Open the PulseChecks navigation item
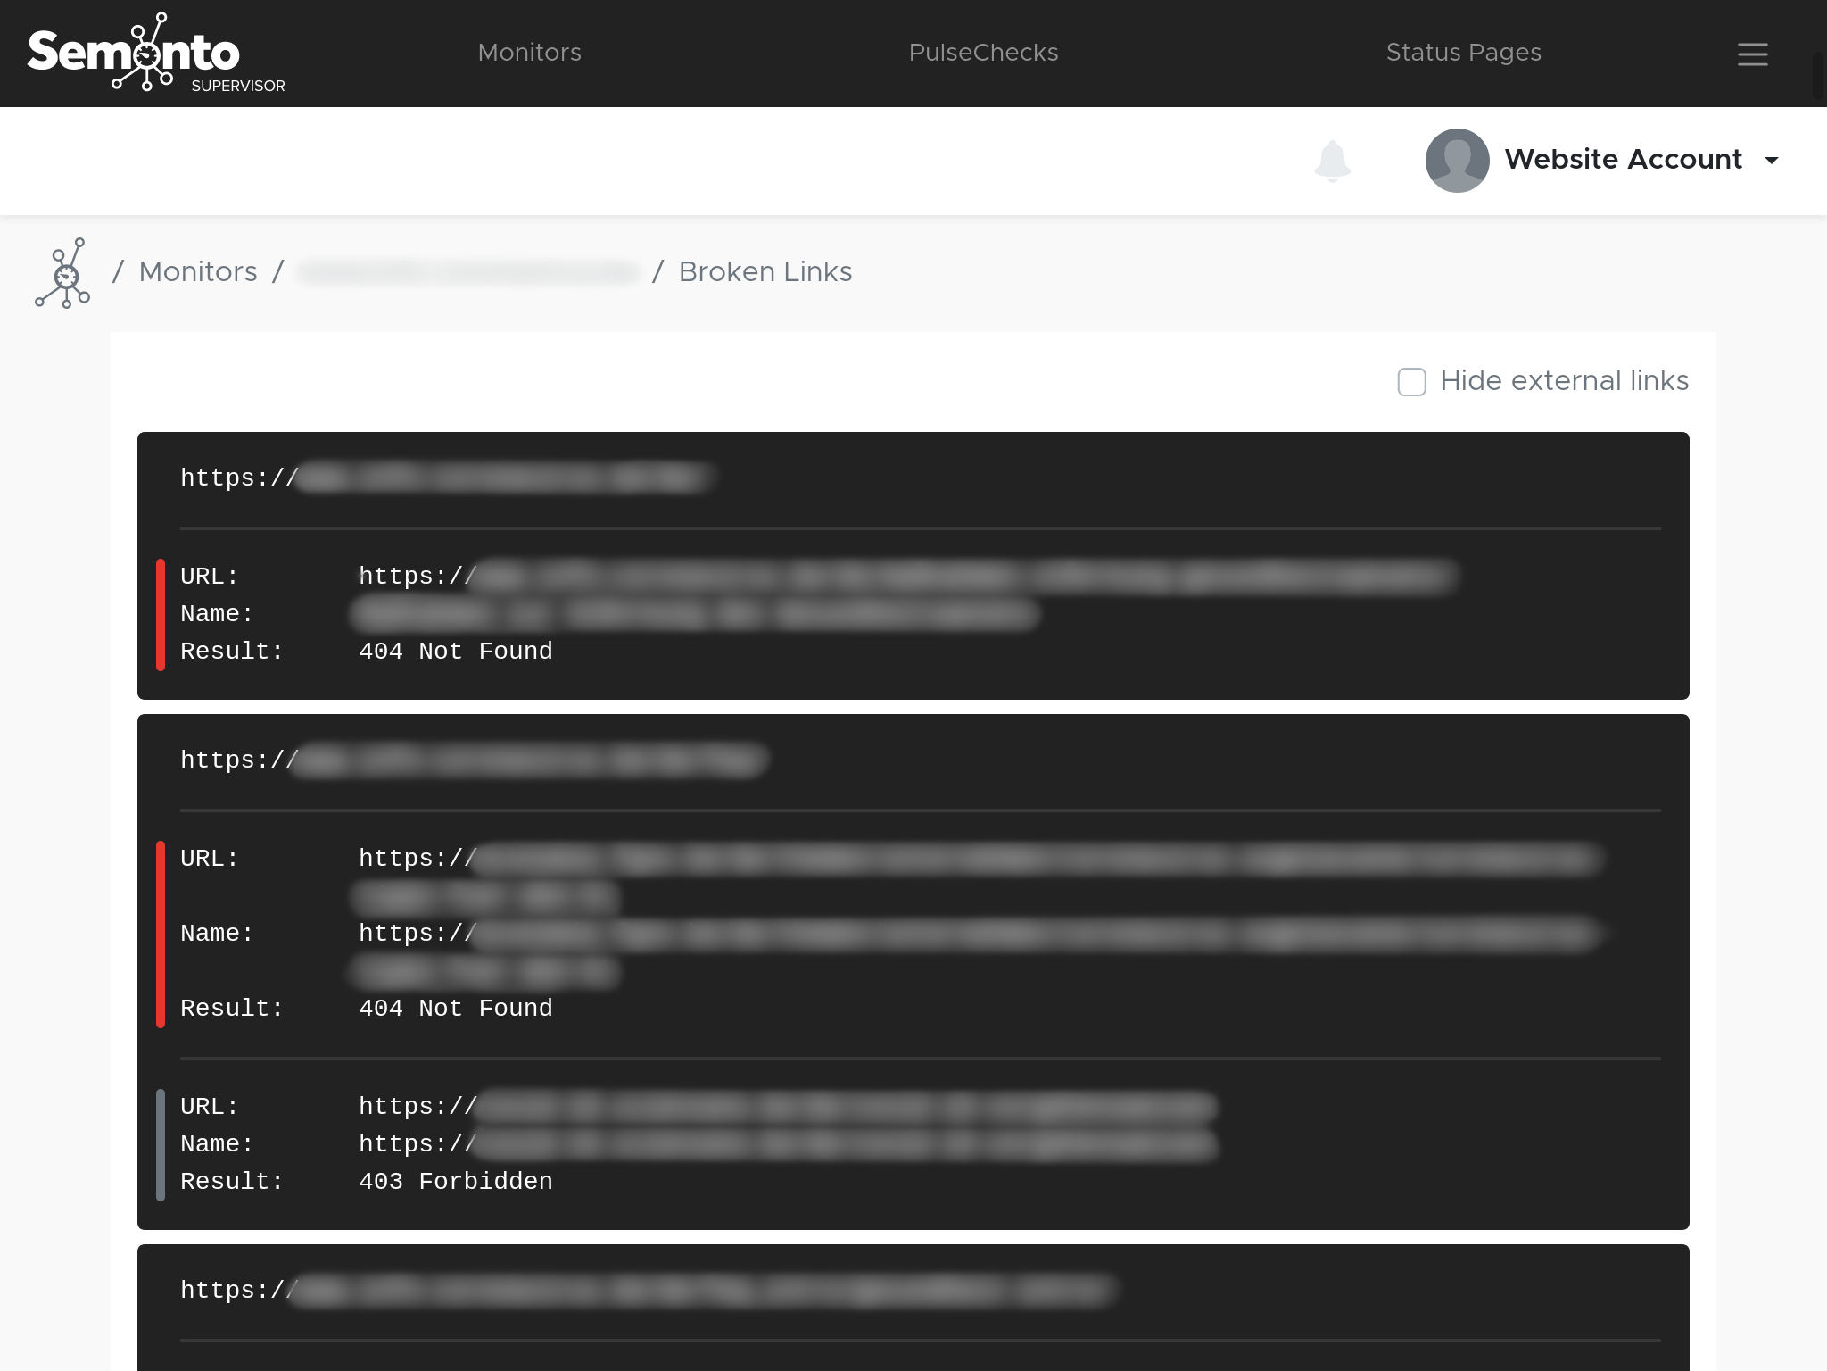 (983, 53)
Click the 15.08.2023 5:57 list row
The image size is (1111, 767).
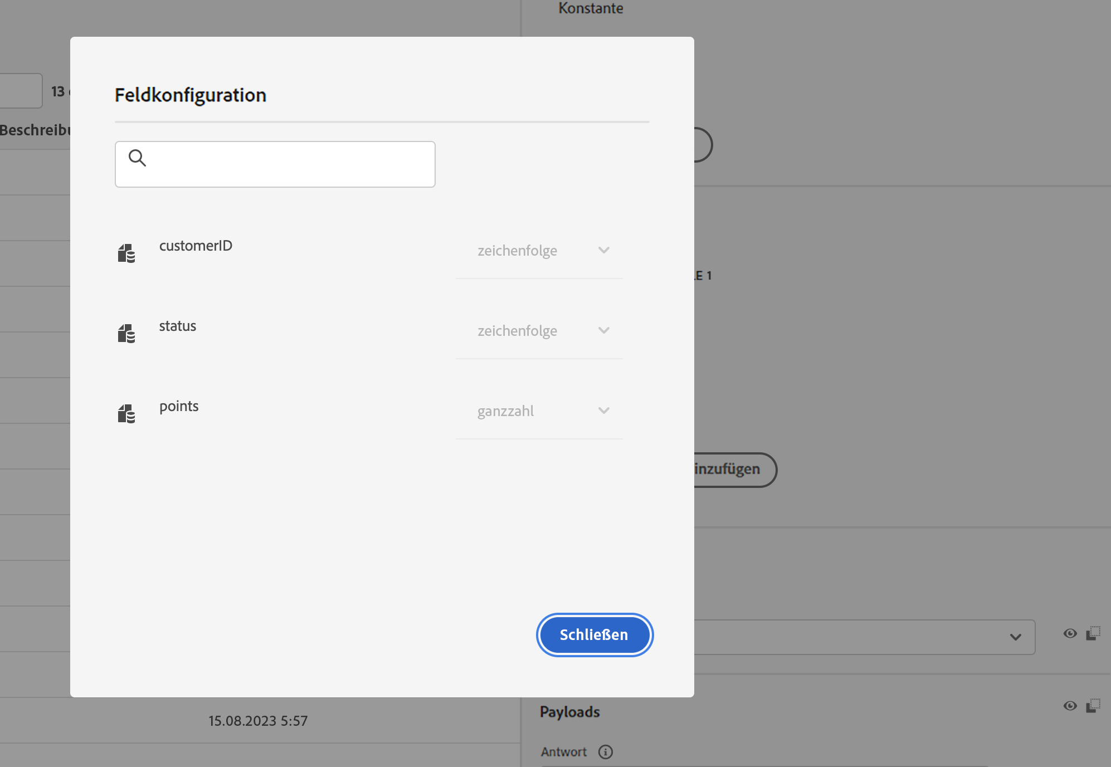tap(258, 721)
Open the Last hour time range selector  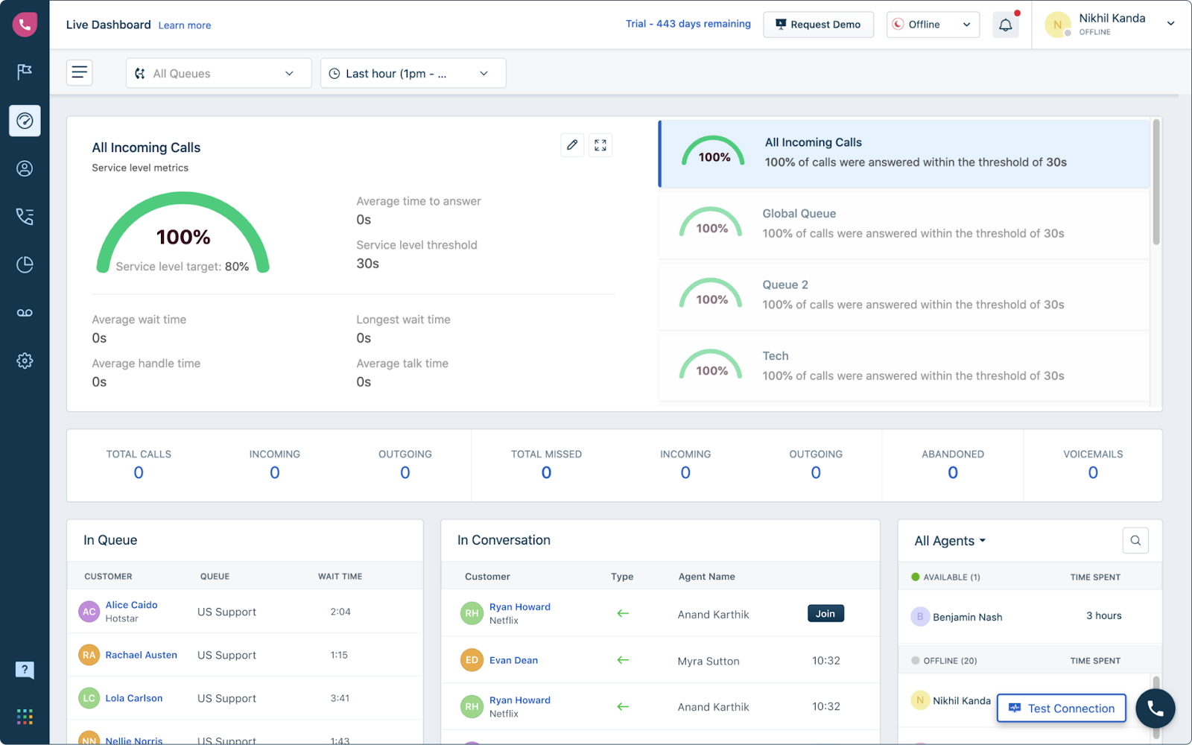(x=412, y=72)
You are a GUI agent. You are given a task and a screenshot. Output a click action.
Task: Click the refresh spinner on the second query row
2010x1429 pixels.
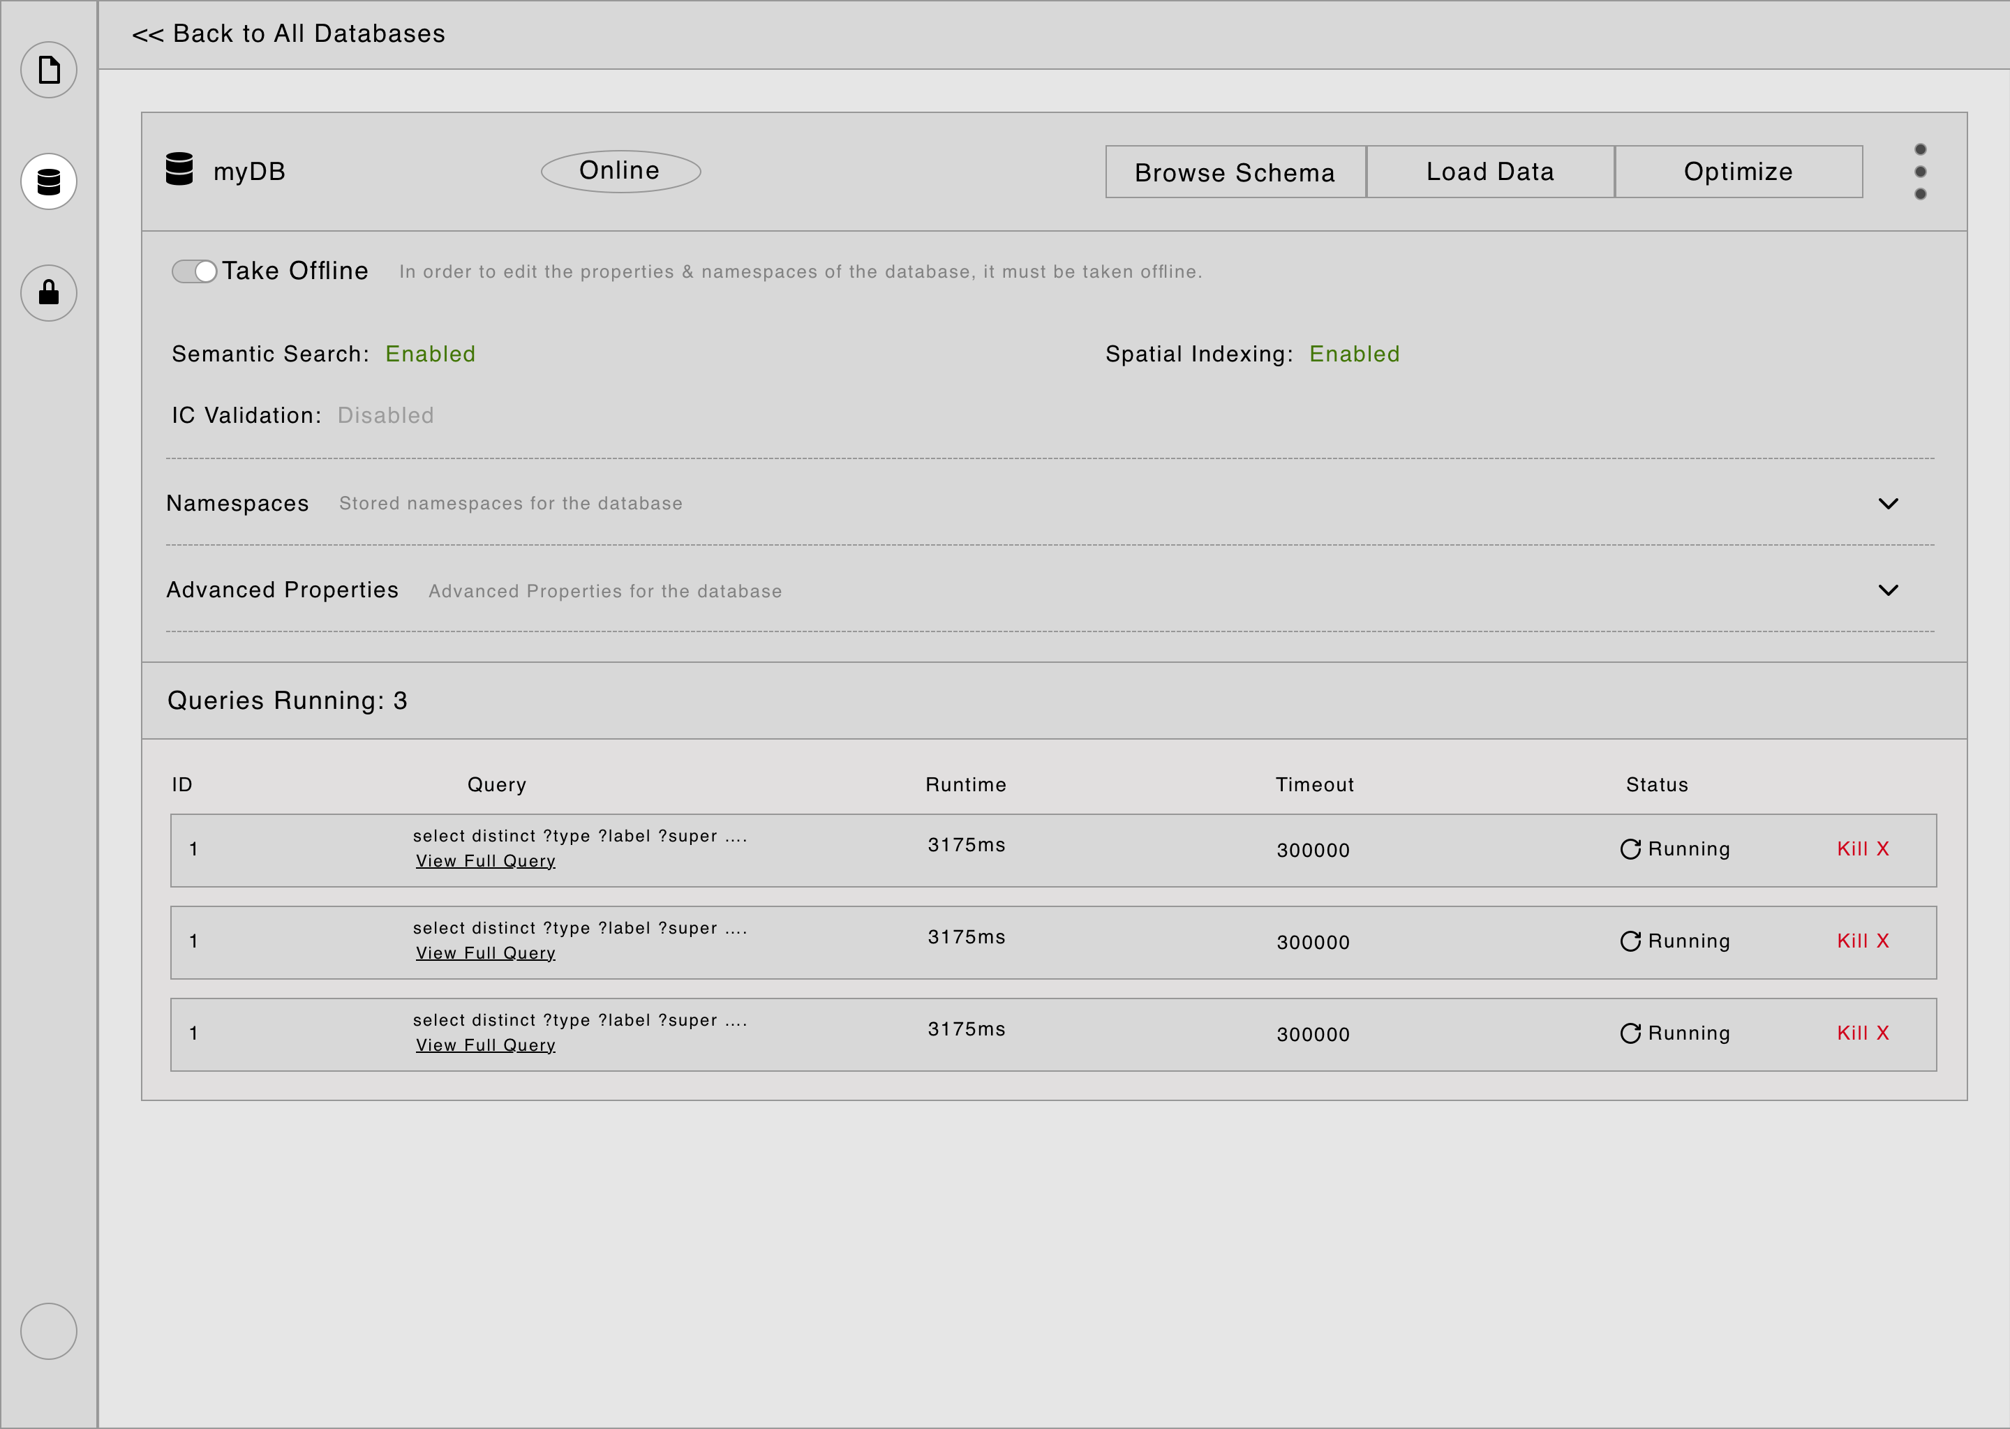point(1631,941)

| WHAT TO WORK ON |
Your task is to transcribe exactly the lines from the one containing "Task: Click the" through the final line of the entries above, pictures excluded.

| YOUR SOLUTION |
Task: Click the refresh spinner on the second query row
2010x1429 pixels.
point(1631,941)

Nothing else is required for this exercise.